MATERIALS PROVIDED:
_ _ _ _

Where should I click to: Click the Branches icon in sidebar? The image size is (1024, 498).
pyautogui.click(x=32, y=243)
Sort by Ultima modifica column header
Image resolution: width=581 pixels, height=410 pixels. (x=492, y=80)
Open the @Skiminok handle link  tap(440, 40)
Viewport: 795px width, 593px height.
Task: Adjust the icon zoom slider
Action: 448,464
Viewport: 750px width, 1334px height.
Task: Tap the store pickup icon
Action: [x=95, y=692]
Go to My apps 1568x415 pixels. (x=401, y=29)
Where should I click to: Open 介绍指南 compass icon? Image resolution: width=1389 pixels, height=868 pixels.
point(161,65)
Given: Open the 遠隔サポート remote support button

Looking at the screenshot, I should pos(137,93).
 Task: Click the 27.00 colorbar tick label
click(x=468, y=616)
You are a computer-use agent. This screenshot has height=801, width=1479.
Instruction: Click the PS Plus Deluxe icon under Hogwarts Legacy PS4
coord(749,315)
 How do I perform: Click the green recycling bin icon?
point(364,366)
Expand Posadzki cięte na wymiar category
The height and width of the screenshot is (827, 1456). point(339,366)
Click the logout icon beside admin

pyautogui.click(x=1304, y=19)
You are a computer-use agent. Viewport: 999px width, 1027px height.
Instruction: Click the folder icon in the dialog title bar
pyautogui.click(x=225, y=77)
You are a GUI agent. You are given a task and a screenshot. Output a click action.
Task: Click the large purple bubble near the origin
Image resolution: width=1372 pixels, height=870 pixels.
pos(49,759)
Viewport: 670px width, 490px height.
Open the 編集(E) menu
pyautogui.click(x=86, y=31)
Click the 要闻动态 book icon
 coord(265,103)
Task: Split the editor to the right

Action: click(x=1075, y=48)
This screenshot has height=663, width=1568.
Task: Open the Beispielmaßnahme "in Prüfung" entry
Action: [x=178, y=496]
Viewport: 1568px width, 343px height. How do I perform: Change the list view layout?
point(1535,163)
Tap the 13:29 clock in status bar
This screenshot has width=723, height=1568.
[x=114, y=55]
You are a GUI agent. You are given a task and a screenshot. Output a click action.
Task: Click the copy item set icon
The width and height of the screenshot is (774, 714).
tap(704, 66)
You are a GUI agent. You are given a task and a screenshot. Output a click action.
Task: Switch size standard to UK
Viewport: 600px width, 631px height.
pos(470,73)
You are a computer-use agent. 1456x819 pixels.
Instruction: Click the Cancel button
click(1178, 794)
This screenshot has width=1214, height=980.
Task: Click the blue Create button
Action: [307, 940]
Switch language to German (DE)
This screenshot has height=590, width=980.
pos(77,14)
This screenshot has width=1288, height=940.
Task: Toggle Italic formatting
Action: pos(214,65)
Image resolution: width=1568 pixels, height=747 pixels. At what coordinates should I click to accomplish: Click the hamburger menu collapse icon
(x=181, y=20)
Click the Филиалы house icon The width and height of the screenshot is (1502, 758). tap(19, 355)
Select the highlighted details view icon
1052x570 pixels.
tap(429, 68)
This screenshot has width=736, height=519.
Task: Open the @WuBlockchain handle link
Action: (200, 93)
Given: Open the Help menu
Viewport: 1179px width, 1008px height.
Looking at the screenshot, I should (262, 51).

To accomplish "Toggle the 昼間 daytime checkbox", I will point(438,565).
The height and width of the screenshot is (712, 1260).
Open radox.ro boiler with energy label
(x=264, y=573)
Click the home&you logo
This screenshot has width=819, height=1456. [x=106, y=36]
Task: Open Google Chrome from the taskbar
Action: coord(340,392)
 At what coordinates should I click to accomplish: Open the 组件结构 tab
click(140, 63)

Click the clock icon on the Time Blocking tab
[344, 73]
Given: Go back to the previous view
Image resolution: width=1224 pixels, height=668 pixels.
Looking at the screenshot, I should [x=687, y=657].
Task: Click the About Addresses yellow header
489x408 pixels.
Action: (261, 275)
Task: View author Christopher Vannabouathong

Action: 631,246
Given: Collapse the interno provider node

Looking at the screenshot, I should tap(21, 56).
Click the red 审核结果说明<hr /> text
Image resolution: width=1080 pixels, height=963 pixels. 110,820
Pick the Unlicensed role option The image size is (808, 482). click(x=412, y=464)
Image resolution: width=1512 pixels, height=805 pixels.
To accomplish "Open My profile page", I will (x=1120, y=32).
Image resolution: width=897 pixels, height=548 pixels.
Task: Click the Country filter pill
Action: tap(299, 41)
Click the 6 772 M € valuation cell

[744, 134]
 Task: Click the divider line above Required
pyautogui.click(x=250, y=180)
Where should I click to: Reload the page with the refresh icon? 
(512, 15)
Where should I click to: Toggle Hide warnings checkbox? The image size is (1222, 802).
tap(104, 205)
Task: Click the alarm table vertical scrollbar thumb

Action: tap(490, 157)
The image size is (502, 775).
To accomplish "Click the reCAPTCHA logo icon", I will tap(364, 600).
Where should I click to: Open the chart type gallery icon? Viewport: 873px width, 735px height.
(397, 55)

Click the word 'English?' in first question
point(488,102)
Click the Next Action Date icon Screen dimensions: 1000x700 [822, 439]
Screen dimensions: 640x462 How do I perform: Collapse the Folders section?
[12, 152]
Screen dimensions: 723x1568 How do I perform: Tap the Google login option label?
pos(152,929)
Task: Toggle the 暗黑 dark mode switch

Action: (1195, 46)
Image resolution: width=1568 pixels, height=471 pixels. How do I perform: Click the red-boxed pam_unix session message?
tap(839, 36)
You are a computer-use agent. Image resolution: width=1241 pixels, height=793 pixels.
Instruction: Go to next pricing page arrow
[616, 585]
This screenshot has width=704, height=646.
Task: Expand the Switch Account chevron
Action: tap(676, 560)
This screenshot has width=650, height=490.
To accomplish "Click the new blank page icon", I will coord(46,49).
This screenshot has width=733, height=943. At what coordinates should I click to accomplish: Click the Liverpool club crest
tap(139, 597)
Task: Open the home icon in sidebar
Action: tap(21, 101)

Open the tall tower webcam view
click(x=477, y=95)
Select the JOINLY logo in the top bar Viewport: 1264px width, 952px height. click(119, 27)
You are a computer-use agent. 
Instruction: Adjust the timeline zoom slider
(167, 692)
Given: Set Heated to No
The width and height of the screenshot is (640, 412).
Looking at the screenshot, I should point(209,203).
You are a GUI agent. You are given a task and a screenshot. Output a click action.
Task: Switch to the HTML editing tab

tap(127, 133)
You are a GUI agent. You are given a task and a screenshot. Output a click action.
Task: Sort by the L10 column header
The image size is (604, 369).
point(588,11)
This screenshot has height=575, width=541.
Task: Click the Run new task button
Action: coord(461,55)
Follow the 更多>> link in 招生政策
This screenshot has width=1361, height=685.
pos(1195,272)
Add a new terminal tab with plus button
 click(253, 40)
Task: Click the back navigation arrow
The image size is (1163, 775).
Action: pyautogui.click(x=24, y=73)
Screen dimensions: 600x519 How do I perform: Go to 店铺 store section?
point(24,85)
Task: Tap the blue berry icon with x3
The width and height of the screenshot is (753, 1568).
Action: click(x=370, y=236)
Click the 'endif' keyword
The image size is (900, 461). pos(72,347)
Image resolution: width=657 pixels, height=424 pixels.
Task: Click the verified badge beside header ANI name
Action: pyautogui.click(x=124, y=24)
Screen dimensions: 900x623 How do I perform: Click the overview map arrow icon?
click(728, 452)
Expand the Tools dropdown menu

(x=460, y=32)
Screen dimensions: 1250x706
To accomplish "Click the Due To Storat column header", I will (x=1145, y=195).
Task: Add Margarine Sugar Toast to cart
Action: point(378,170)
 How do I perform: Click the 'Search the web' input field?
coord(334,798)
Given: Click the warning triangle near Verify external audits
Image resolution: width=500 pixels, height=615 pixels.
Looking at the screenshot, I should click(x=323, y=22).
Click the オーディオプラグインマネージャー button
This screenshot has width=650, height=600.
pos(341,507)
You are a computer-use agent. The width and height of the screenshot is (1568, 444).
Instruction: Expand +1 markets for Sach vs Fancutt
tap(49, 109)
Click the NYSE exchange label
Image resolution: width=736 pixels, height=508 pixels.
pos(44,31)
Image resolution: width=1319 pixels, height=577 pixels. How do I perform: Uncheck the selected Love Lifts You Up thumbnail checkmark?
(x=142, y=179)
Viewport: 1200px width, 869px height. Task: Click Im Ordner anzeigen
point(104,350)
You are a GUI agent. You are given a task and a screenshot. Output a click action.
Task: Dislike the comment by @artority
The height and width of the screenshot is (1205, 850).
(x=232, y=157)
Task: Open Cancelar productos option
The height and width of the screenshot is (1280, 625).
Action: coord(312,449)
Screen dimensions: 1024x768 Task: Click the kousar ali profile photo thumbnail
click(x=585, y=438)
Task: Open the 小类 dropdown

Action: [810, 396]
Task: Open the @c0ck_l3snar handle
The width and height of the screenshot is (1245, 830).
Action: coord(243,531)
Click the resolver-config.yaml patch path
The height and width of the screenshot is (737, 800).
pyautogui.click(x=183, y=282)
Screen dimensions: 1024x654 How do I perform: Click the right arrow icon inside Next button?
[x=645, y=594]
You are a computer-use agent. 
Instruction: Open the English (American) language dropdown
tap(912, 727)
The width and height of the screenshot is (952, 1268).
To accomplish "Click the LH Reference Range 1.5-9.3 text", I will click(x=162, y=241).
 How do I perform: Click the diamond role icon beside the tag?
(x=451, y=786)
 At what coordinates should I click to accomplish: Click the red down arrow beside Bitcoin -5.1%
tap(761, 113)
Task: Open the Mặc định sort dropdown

_ _ _ _

TO DO: The lines from the beginning of the records through the line containing "Task: Switch size standard to UK" should be reproduced exactly. Include nothing else.

PROBLEM SOLUTION:
Where should I click to: Click the Branches icon in sidebar? The image size is (1024, 498).
pyautogui.click(x=32, y=243)
Sort by Ultima modifica column header
Image resolution: width=581 pixels, height=410 pixels. (x=492, y=80)
Open the @Skiminok handle link  tap(440, 40)
Viewport: 795px width, 593px height.
Task: Adjust the icon zoom slider
Action: 448,464
Viewport: 750px width, 1334px height.
Task: Tap the store pickup icon
Action: [x=95, y=692]
Go to My apps 1568x415 pixels. (x=401, y=29)
Where should I click to: Open 介绍指南 compass icon? Image resolution: width=1389 pixels, height=868 pixels.
point(161,65)
Given: Open the 遠隔サポート remote support button

Looking at the screenshot, I should pos(137,93).
 Task: Click the 27.00 colorbar tick label
click(x=468, y=616)
You are a computer-use agent. This screenshot has height=801, width=1479.
Instruction: Click the PS Plus Deluxe icon under Hogwarts Legacy PS4
coord(749,315)
 How do I perform: Click the green recycling bin icon?
point(364,366)
Expand Posadzki cięte na wymiar category
The height and width of the screenshot is (827, 1456). point(339,366)
Click the logout icon beside admin

pyautogui.click(x=1304, y=19)
You are a computer-use agent. Viewport: 999px width, 1027px height.
Instruction: Click the folder icon in the dialog title bar
pyautogui.click(x=225, y=77)
You are a GUI agent. You are given a task and a screenshot. Output a click action.
Task: Click the large purple bubble near the origin
Image resolution: width=1372 pixels, height=870 pixels.
pos(49,759)
Viewport: 670px width, 490px height.
Open the 編集(E) menu
pyautogui.click(x=86, y=31)
Click the 要闻动态 book icon
 coord(265,103)
Task: Split the editor to the right

Action: click(x=1075, y=48)
This screenshot has height=663, width=1568.
Task: Open the Beispielmaßnahme "in Prüfung" entry
Action: [x=178, y=496]
Viewport: 1568px width, 343px height. How do I perform: Change the list view layout?
point(1535,163)
Tap the 13:29 clock in status bar
This screenshot has width=723, height=1568.
[x=114, y=55]
You are a GUI agent. You are given a task and a screenshot. Output a click action.
Task: Click the copy item set icon
The width and height of the screenshot is (774, 714).
tap(704, 66)
You are a GUI agent. You are given a task and a screenshot. Output a click action.
Task: Switch size standard to UK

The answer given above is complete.